**WORK TO COMPLETE:**
Exactly as given, restate each record that follows.

(RECORDS begins)

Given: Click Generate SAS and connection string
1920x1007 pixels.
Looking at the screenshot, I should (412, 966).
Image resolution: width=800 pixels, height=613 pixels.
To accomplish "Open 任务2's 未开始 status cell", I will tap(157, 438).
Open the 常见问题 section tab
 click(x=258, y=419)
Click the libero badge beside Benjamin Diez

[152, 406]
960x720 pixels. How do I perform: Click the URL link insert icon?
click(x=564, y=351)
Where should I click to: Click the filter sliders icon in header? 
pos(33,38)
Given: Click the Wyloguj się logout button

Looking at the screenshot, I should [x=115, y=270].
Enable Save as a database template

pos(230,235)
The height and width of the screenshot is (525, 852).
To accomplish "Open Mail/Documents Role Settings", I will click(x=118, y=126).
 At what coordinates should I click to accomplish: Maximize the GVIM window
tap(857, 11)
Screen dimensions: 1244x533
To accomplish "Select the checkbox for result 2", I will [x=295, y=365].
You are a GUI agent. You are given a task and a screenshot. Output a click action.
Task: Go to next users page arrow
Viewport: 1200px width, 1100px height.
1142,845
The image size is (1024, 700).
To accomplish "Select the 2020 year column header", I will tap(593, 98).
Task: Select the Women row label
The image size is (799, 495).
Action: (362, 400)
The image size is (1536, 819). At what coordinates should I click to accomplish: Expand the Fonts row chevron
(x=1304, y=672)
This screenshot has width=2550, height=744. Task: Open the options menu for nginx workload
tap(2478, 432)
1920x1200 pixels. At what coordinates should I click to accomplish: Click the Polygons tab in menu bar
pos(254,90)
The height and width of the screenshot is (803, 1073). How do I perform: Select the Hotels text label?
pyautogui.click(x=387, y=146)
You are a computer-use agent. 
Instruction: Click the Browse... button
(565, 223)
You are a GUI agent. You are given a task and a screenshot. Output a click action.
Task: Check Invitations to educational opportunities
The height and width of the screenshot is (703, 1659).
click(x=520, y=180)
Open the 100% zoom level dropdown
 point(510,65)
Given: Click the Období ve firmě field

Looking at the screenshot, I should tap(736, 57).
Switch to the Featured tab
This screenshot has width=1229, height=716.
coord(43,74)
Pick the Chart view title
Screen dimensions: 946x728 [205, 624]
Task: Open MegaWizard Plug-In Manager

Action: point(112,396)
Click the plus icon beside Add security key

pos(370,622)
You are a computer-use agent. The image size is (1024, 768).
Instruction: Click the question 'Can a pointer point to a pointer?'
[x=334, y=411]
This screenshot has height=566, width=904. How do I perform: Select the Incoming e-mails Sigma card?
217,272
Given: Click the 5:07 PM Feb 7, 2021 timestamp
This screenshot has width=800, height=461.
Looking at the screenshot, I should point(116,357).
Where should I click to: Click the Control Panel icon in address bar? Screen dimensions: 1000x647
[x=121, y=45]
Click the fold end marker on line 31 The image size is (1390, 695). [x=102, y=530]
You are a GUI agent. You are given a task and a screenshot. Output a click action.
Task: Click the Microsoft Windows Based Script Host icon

(RECORDS ends)

**ANSWER FOR THIS EXERCISE:**
Given: Click Generate SAS and connection string
1920x1007 pixels.
Looking at the screenshot, I should (412, 966).
Image resolution: width=800 pixels, height=613 pixels.
To accomplish "Open 任务2's 未开始 status cell", I will tap(157, 438).
Open the 常见问题 section tab
 click(x=258, y=419)
Click the libero badge beside Benjamin Diez

[152, 406]
960x720 pixels. How do I perform: Click the URL link insert icon?
click(x=564, y=351)
Where should I click to: Click the filter sliders icon in header? 
pos(33,38)
Given: Click the Wyloguj się logout button

Looking at the screenshot, I should [x=115, y=270].
Enable Save as a database template

pos(230,235)
The height and width of the screenshot is (525, 852).
To accomplish "Open Mail/Documents Role Settings", I will click(x=118, y=126).
 At what coordinates should I click to accomplish: Maximize the GVIM window
tap(857, 11)
Screen dimensions: 1244x533
To accomplish "Select the checkbox for result 2", I will [x=295, y=365].
You are a GUI agent. You are given a task and a screenshot. Output a click action.
Task: Go to next users page arrow
Viewport: 1200px width, 1100px height.
1142,845
The image size is (1024, 700).
To accomplish "Select the 2020 year column header", I will tap(593, 98).
Task: Select the Women row label
The image size is (799, 495).
Action: (362, 400)
The image size is (1536, 819). At what coordinates should I click to accomplish: Expand the Fonts row chevron
(x=1304, y=672)
This screenshot has width=2550, height=744. Task: Open the options menu for nginx workload
tap(2478, 432)
1920x1200 pixels. At what coordinates should I click to accomplish: Click the Polygons tab in menu bar
pos(254,90)
The height and width of the screenshot is (803, 1073). How do I perform: Select the Hotels text label?
pyautogui.click(x=387, y=146)
You are a computer-use agent. 
Instruction: Click the Browse... button
(565, 223)
You are a GUI agent. You are given a task and a screenshot. Output a click action.
Task: Check Invitations to educational opportunities
The height and width of the screenshot is (703, 1659).
click(x=520, y=180)
Open the 100% zoom level dropdown
 point(510,65)
Given: Click the Období ve firmě field

Looking at the screenshot, I should tap(736, 57).
Switch to the Featured tab
This screenshot has width=1229, height=716.
coord(43,74)
Pick the Chart view title
Screen dimensions: 946x728 [205, 624]
Task: Open MegaWizard Plug-In Manager

Action: point(112,396)
Click the plus icon beside Add security key

pos(370,622)
You are a computer-use agent. The image size is (1024, 768).
Instruction: Click the question 'Can a pointer point to a pointer?'
[x=334, y=411]
This screenshot has height=566, width=904. How do I perform: Select the Incoming e-mails Sigma card?
217,272
Given: Click the 5:07 PM Feb 7, 2021 timestamp
This screenshot has width=800, height=461.
Looking at the screenshot, I should point(116,357).
Where should I click to: Click the Control Panel icon in address bar? Screen dimensions: 1000x647
[x=121, y=45]
Click the fold end marker on line 31 The image size is (1390, 695). [x=102, y=530]
You are a GUI agent. You are given a task and a screenshot. Output a click action.
Task: Click the Microsoft Windows Based Script Host icon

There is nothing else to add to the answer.